■■■「サタニックパニック」■■■
(55点/オカルト)
歌手を目指すも金欠のあえぐサムは、ピザの配達のバイトをはじめる事となる。
しかし、配達地域は貧困地域ばかりでチップすら全くもらえず、配達用のバイクのガソリンすら購入できない始末。
そんな最中、とある豪邸に配達を行う事となった彼女はチップに期待するが、受け取りに現れたのは異常に不愛想な男性であいかわらずチップは貰えずバイクはガス欠でエンストしてしまう。
せめてガソリン代だけでも出して貰おうと豪邸に忍び込んだ彼女だったが、そこで行われていたのは悪魔崇拝者たちによる集会で、侵入が見つかった彼女は悪魔召喚のための生贄として捕らえられてしまい…

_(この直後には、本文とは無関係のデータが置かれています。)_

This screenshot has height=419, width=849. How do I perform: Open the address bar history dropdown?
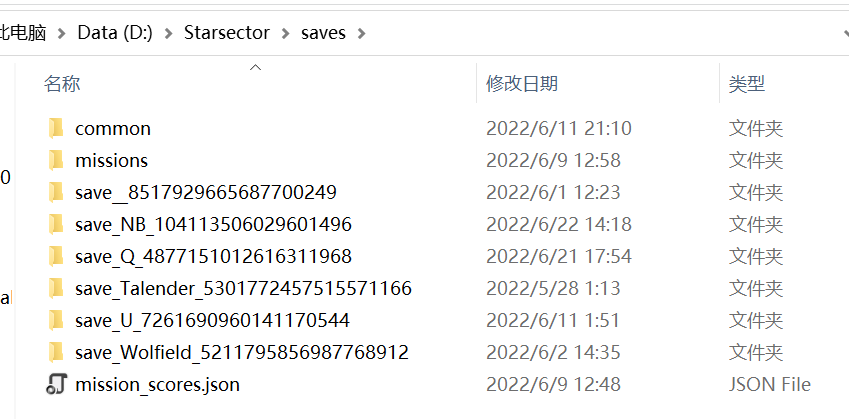click(x=843, y=33)
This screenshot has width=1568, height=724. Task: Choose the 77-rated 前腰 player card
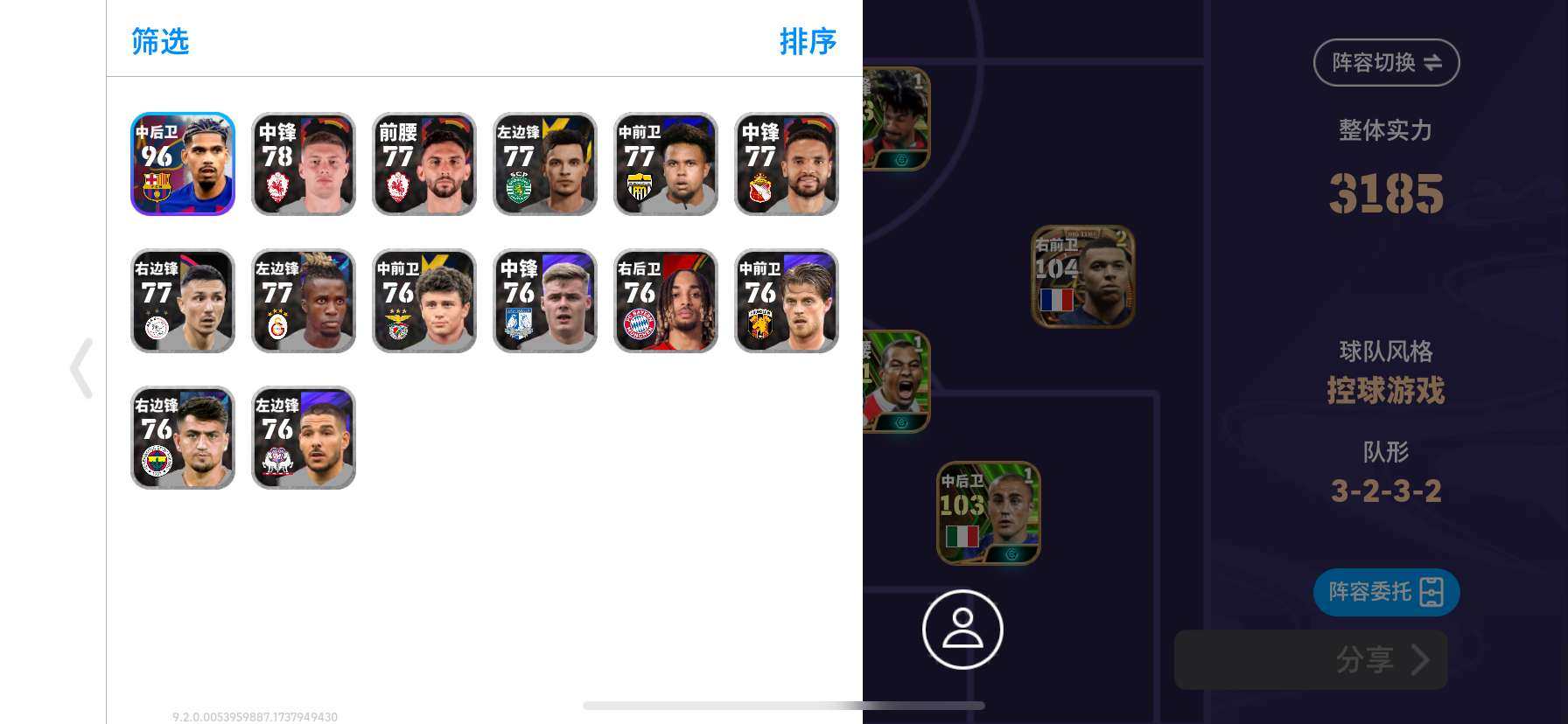point(424,164)
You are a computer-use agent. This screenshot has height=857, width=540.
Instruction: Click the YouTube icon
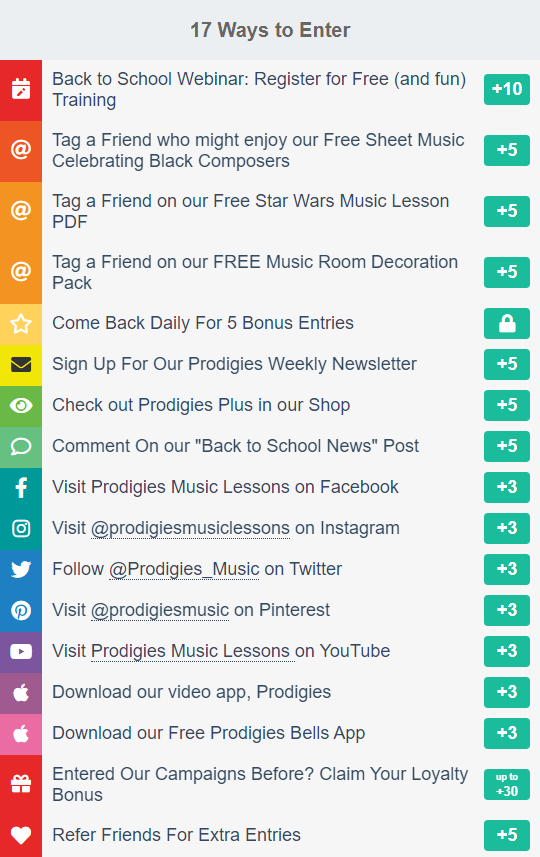click(x=21, y=651)
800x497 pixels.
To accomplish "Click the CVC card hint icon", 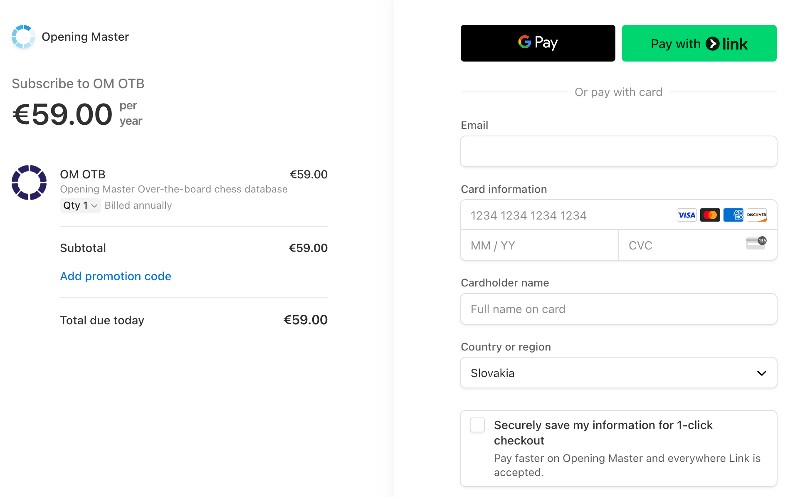I will click(756, 242).
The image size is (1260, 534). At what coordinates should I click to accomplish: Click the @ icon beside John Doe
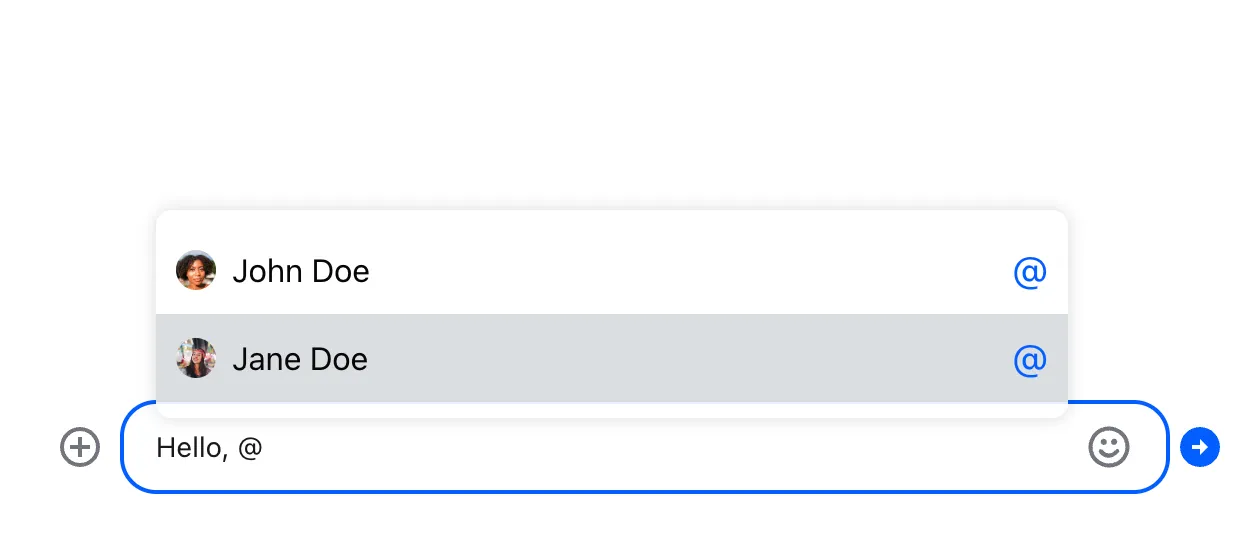point(1030,272)
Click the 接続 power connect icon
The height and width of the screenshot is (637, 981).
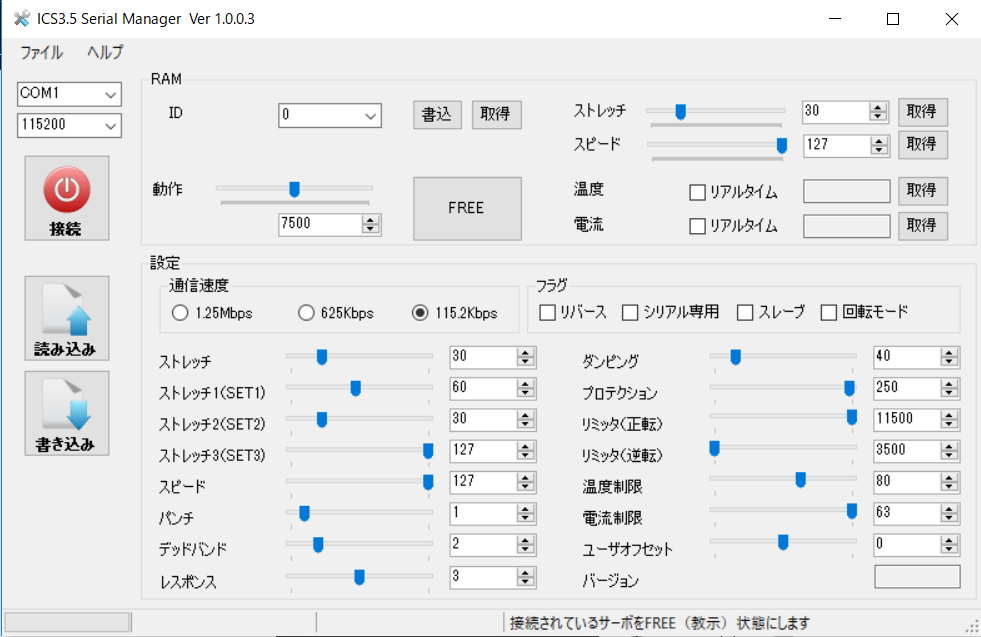click(x=66, y=189)
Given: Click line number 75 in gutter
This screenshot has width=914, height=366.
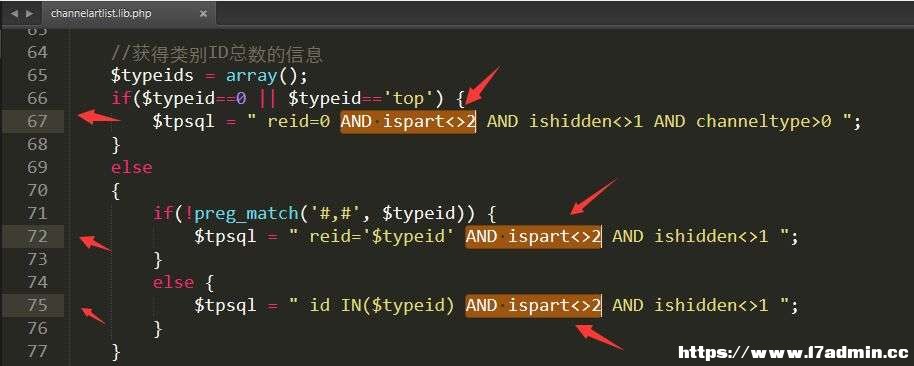Looking at the screenshot, I should coord(37,305).
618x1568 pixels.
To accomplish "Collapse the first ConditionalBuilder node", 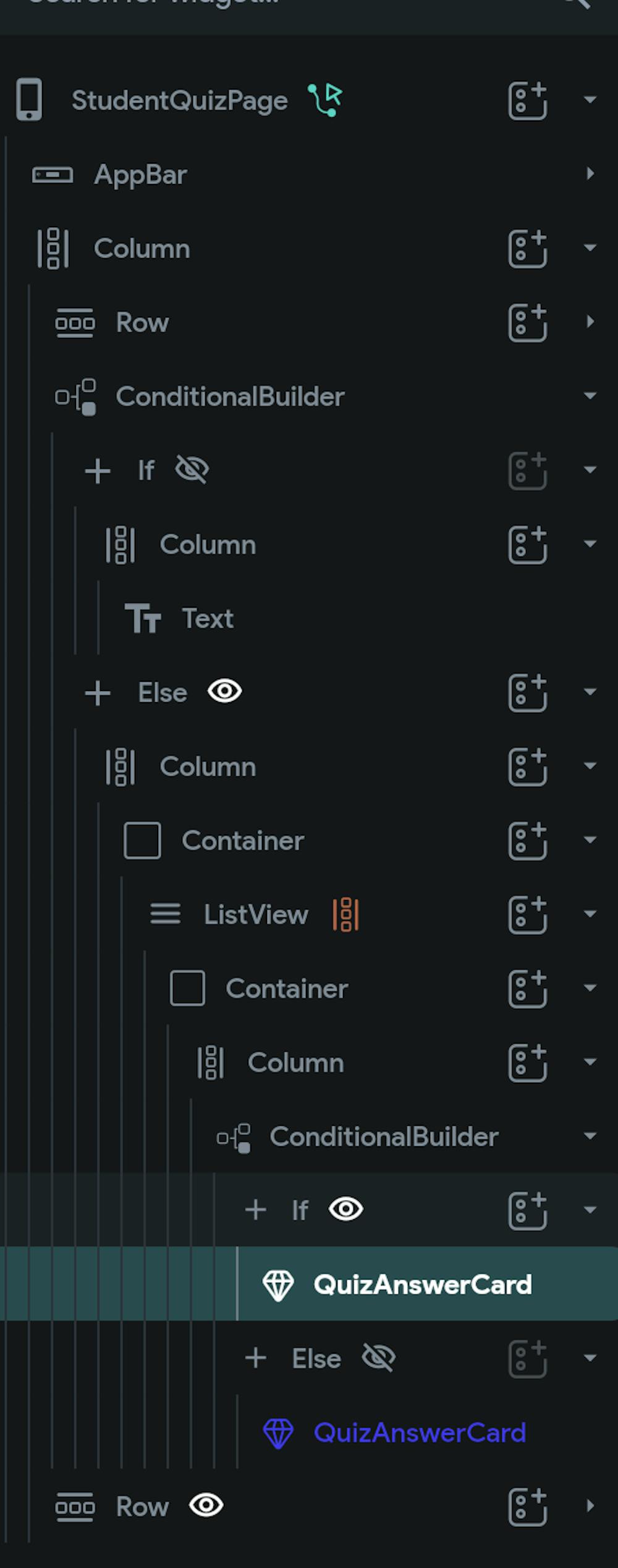I will click(x=590, y=396).
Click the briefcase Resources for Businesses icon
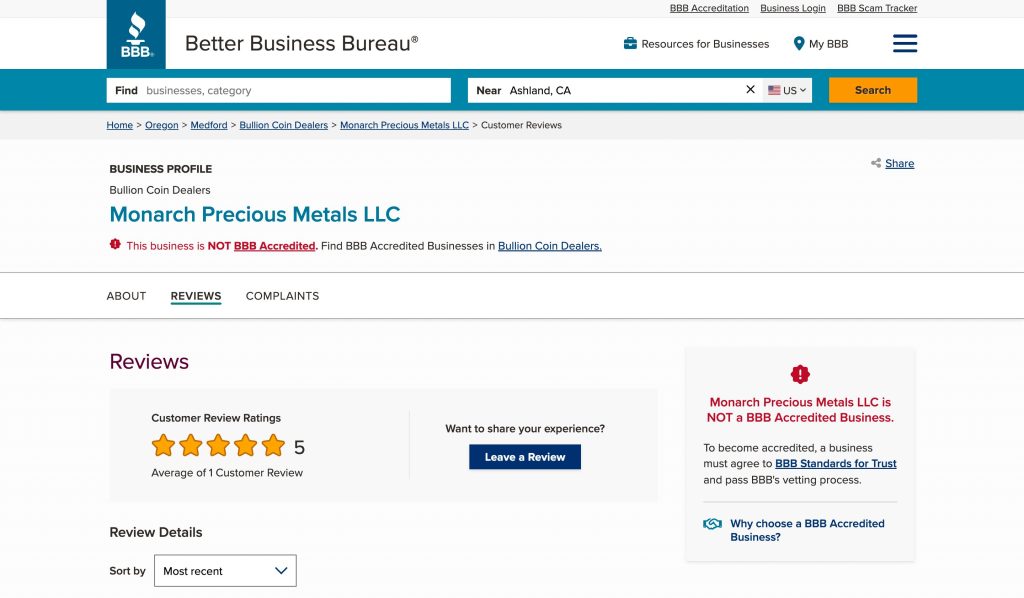This screenshot has width=1024, height=598. coord(630,44)
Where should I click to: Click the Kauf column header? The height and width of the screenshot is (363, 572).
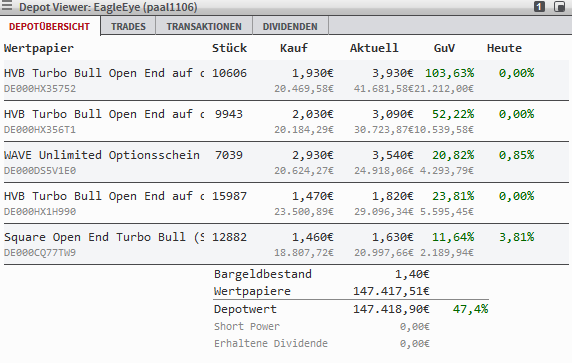[294, 48]
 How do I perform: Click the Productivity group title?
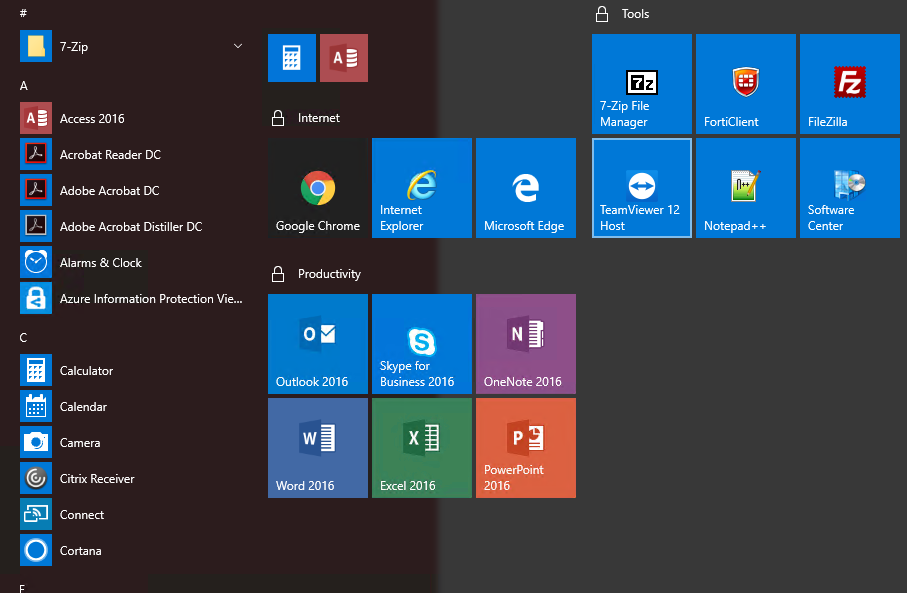pos(329,274)
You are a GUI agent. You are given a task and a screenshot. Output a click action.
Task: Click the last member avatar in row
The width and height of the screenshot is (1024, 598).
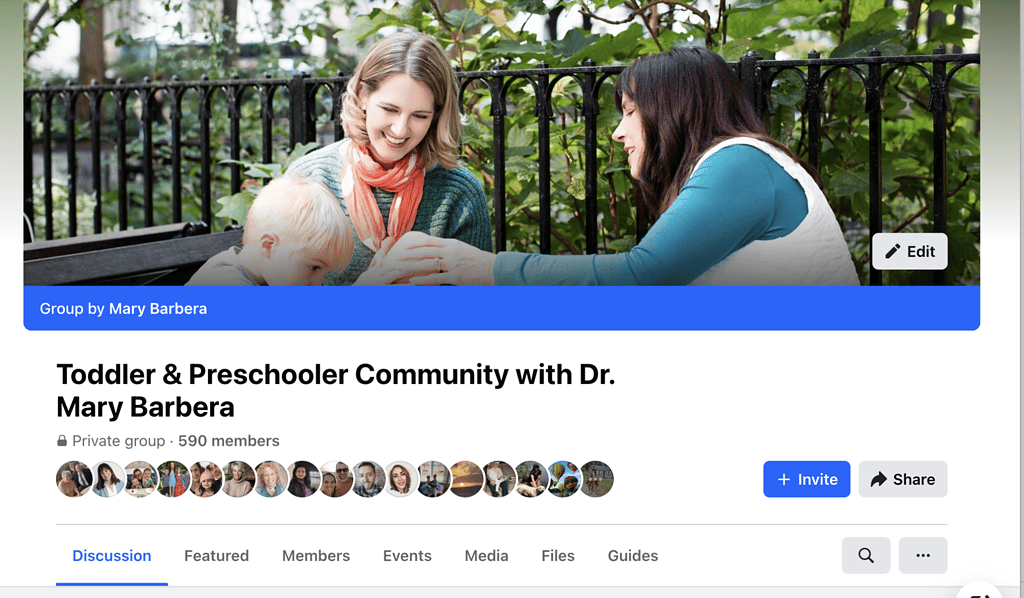click(596, 479)
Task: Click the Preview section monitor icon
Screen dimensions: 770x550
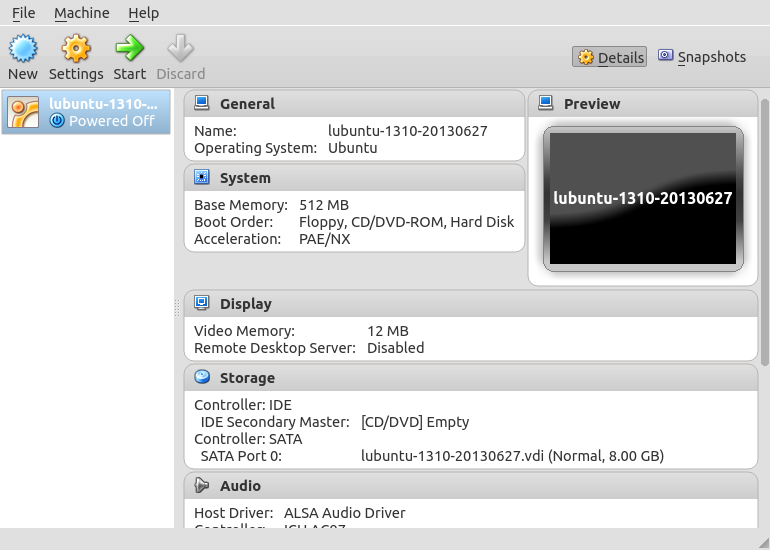Action: pyautogui.click(x=546, y=103)
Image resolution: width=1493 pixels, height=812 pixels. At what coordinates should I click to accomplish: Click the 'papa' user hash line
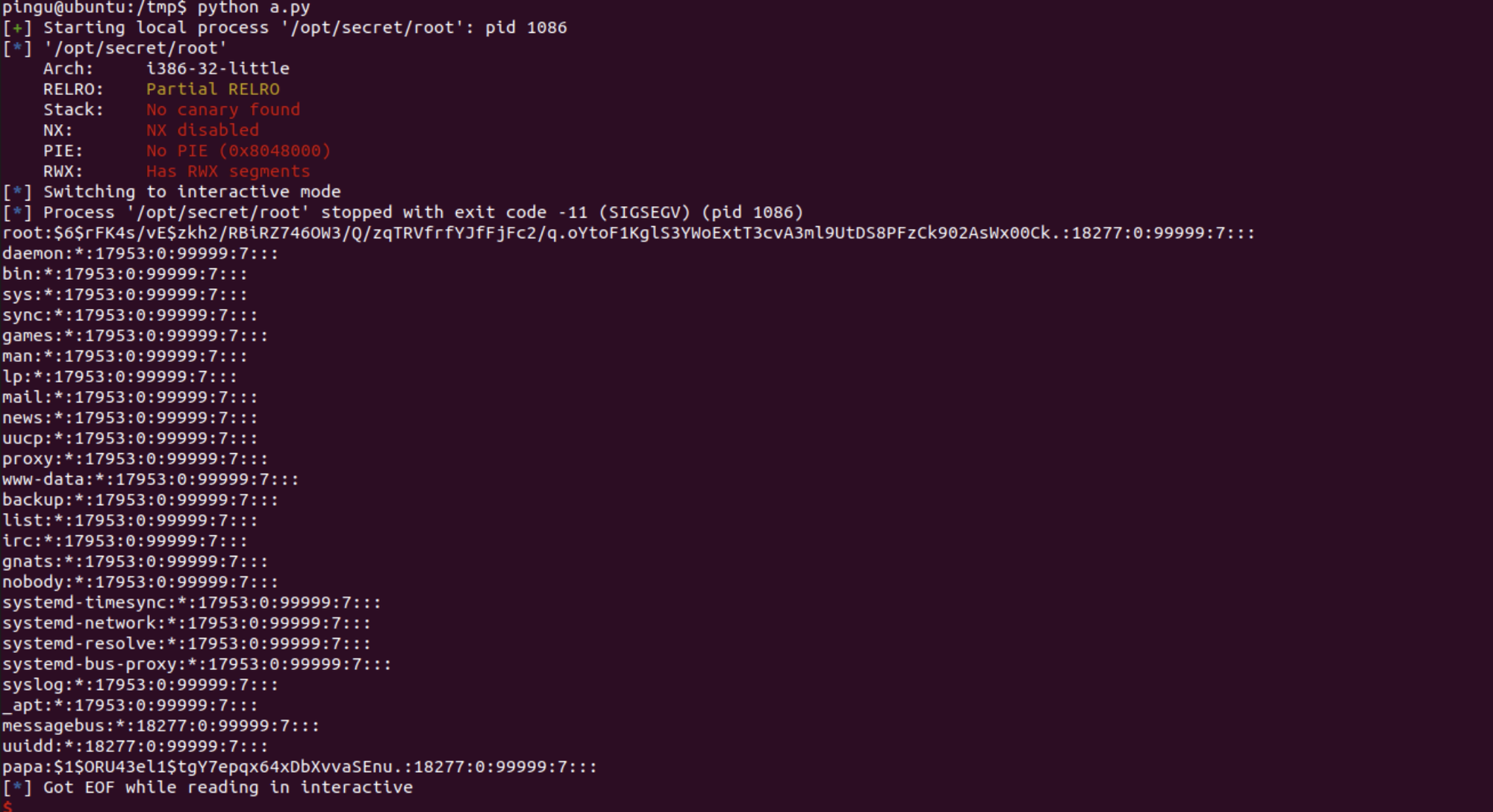(299, 767)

ピザ配達員の女性が豪邸に配達に訪れたところ、そこは悪魔崇拝者の集会所で儀式の生贄として捕らえられてしまい…という感じの、ブラックユーモア系のコメディホラー映画。
ホラー雑誌として有名なFANGORIAによって製作された作品らしく、いかにもFANGORIAといった感じの色々な意味で濃い内容の作品となっています。
何が濃いって、まあとにかく登場人物たち全員のキャラが物凄く濃い。
主人公が最初に対峙する悪魔崇拝者からして、『股間に巨大なドリルを付けた殺人狂信者』という塩梅で、もはや色んな意味で尖り過ぎな印象。
他の悪魔崇拝者の幹部連中も物凄く濃い面目が勢ぞろいしており、あまりの特濃具合にしょっぱなから胸やけを起こしそうになるレベルです。
そういった非常に濃い面々が、主人公を生贄として捕えようと次々と襲い掛かってくるという展開は、まさに『悪趣味ホラー好きのためのブラックユーモア系コメディ映画』という感じで、割り切ったうえに色々と振り切った内容でなかなか面白いです。
悪魔崇拝者が主人公を捕らえるために行使する魔術も個性的で面白いですし、それに対抗しようとする主人公たちとの戦いが『個性の強すぎる魔術異能バトル』という感じで、予想できない展開の連発で楽しませてくれます。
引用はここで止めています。